Nor does genocide require death camps. Massacres and exposing populations to unsurvivable living conditions are more common. Here is a sampling among countless examples: the Nanjing massacre by the Japanese; Turkey’s forced winter march of Armenians and Assyrians (accompanied by frequent massacres); the massacres of Jews and Slavs by the Nazi Einsatzgruppen, which preceded and overlapped the use of death camps; European executions of hundreds of thousands of women—often property owners or community leaders—for “witchcraft”; the German confinement of Russian POWs in conditions meant to induce gradual mass death; Stalin’s starvation of Ukraine; Britain’s little-known two mass starvation campaigns in India (1870s and World War II); and the white man’s continual campaign against Native Americans. The African slave trade. The Balkans. Indonesia 1965. Indonesia in East Timor. Indigenous tribes of the Amazon. Pol Pot in Cambodia. England in Ireland. Pakistan in Bangladesh (then East Pakistan). Rwanda and Burundi. China in Tibet. Tamburlaine massacring 17,000,000 Arabs. Belgian King Leopold II’s 10 million dead in Congo.

The Genocide Club, despite being the world’s most dishonorable, never lacks for new members. Netanyahu and his supporters have joined it. 

The majority of Israel’s citizens oppose the Gaza invasion. Yet Netanyahu’s government drives on, apparently viewing displacement of Palestinians as the primary goal. Displacement will result in more deaths through disease, hunger, and continued violence than the state-sanctioned military killings. Israel bombing the “safe zones” to which they urged fleeing Palestinians to take refuge reeks of genocidal intent. The recent slaughter in hospitals is sheer murder, accompanied by the idiotic excuse that “Hamas was using the facility” and “weapons were found”. This is an exact echo of claims the US used in Vietnam when we justified napalming and leveling villages by claiming a few Viet Cong slept there the night before and a cache of rifles was found under a hut. The ground beneath Gaza is laced with tunnels. There’s hardly a structure that cannot be accused of “sheltering Hamas” or “hiding weapons”. Those phrases serve as Israel’s glib excuse to obliterate everything in its path.

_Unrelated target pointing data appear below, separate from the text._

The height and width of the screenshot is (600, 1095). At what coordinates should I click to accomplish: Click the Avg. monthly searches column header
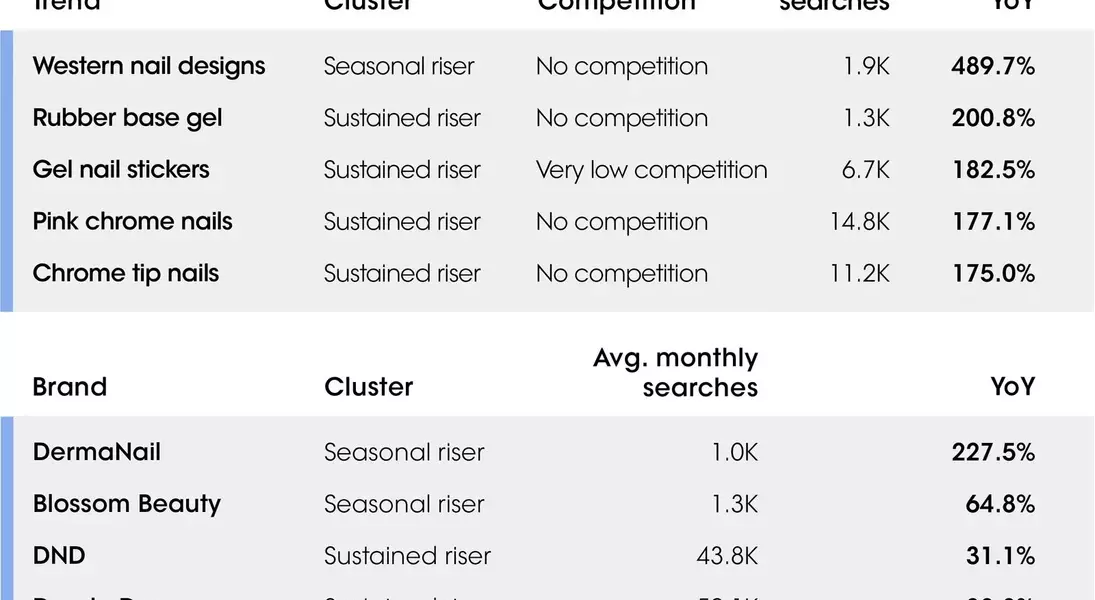[x=676, y=372]

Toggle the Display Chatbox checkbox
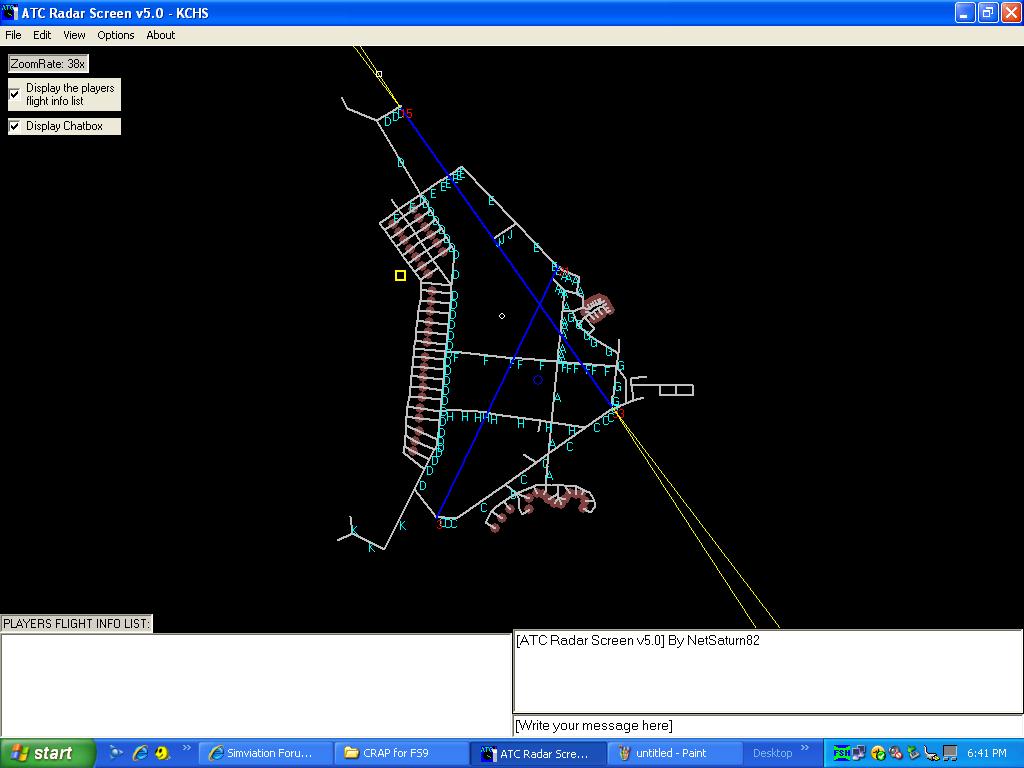15,126
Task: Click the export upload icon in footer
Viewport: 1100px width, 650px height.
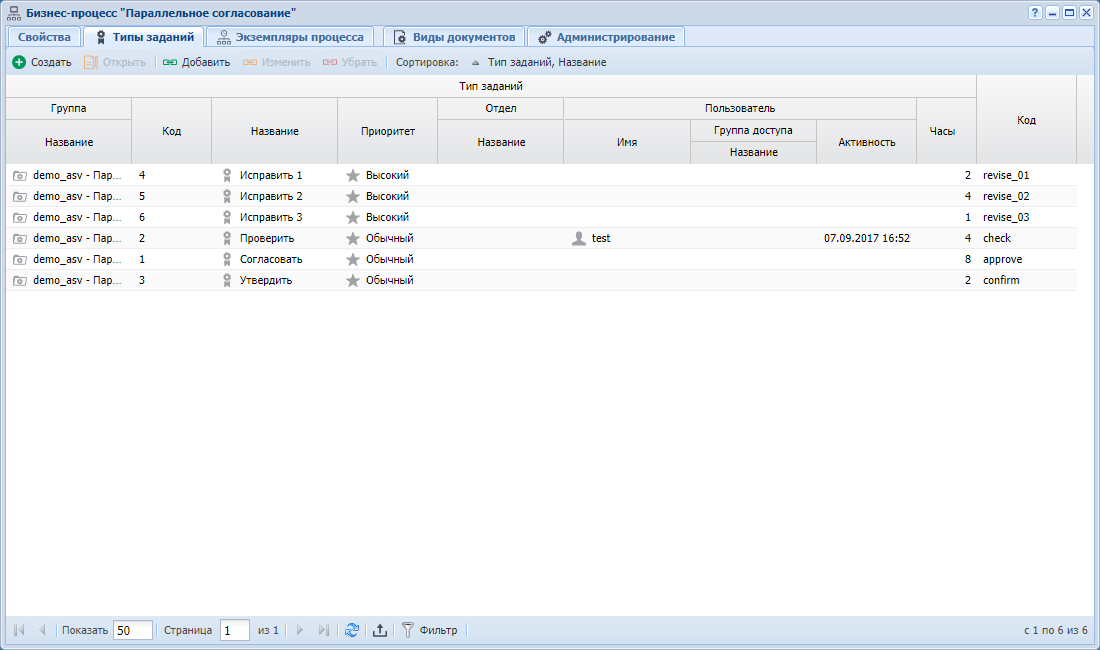Action: (x=380, y=630)
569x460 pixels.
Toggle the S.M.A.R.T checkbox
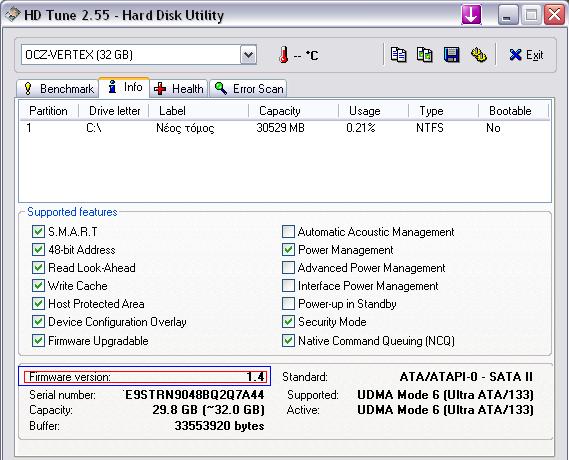[38, 231]
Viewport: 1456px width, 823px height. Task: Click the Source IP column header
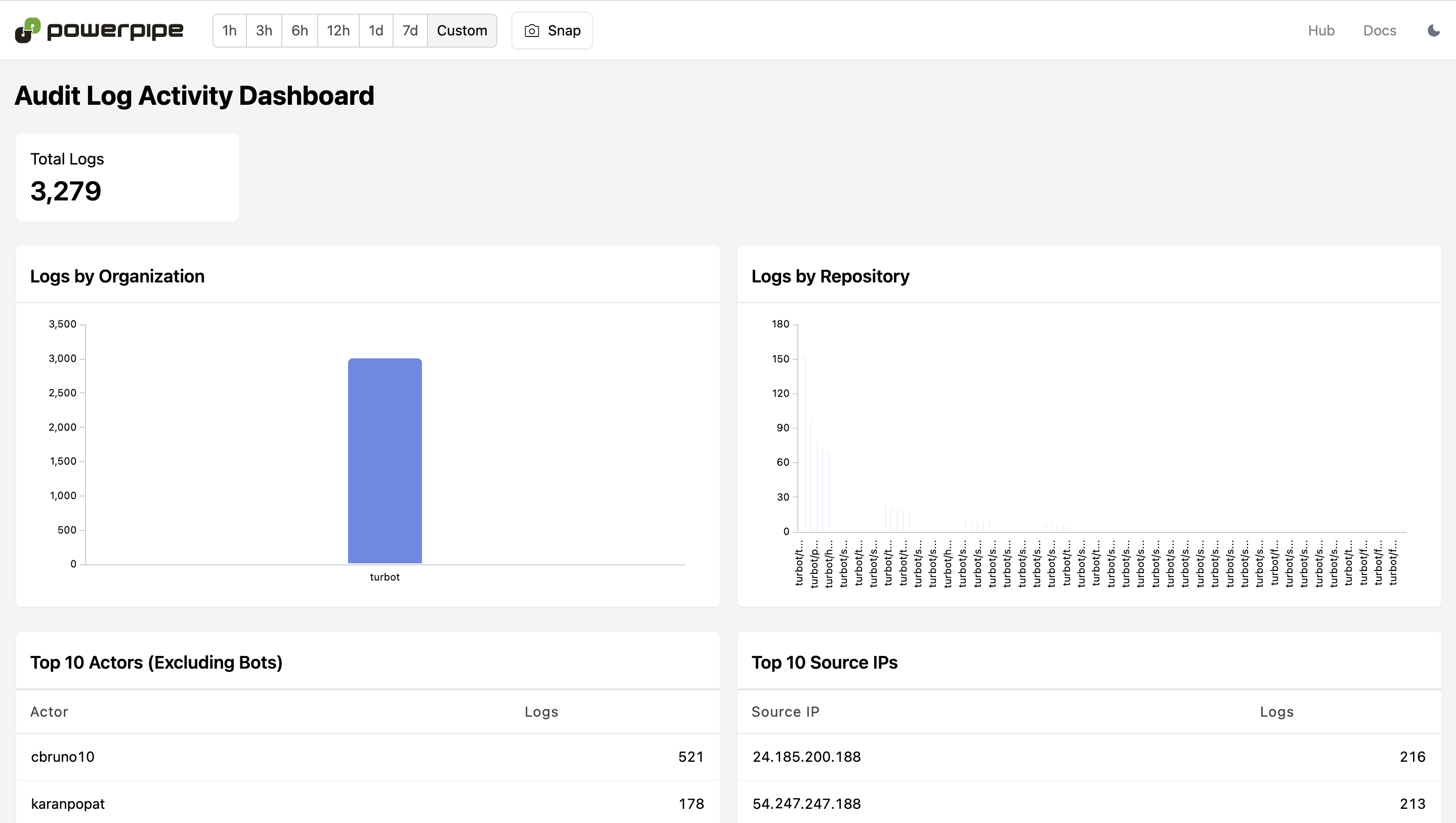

And yet, with a US election coming up that threatens to gut the Constitution, President Biden has incomprehensibly supported Israel’s invasion with extra billions in military aid so Israel can “continue to wage this war.” He refuses to urge a cease-fire. With only the feeblest of modulations, he has basically followed Netanyahu’s line. Biden is losing support among key constituencies by refusing to actively and publicly demand a ceasefire. Why defend a morally depraved policy that also shoots oneself in the electoral foot? It risks Donald Trump once again becoming president, a shabby, infantile, self-absorbed horseman of the apocalypse riding a painted pony on a carousel that goes round and round and round in his brain. 

The repercussions of this war, as with Russia’s genocidal campaign in Ukraine, will be world-changing. Powerful realignments of wealth and power were already underway. Economic, ecological, and military volatility are at a high boil and public discourse is a mish-mash of sound bites, sectarian hatred, and paranoid fantasy. We cannot survive in this atmosphere. Hell, we can barely survive in our actual atmosphere! No nation—Israel, Russia, the U.S., China, Britain, France, the other 200—can long endure this downward spiral unless we work together to reverse course. However impossible such a reversal seems, especially in the Middle East, we have to try.

I would love to see the President of the United States come forward and present an overarching call to cease and desist hostilities, with a clear vision of why it is critical to do so along with a forceful invitation to leaders and everyday people to reverse our present course. Time is running out but as long as there’s a voice, there is also an imperative to use it. I hope someone, perhaps even the President, will use that voice.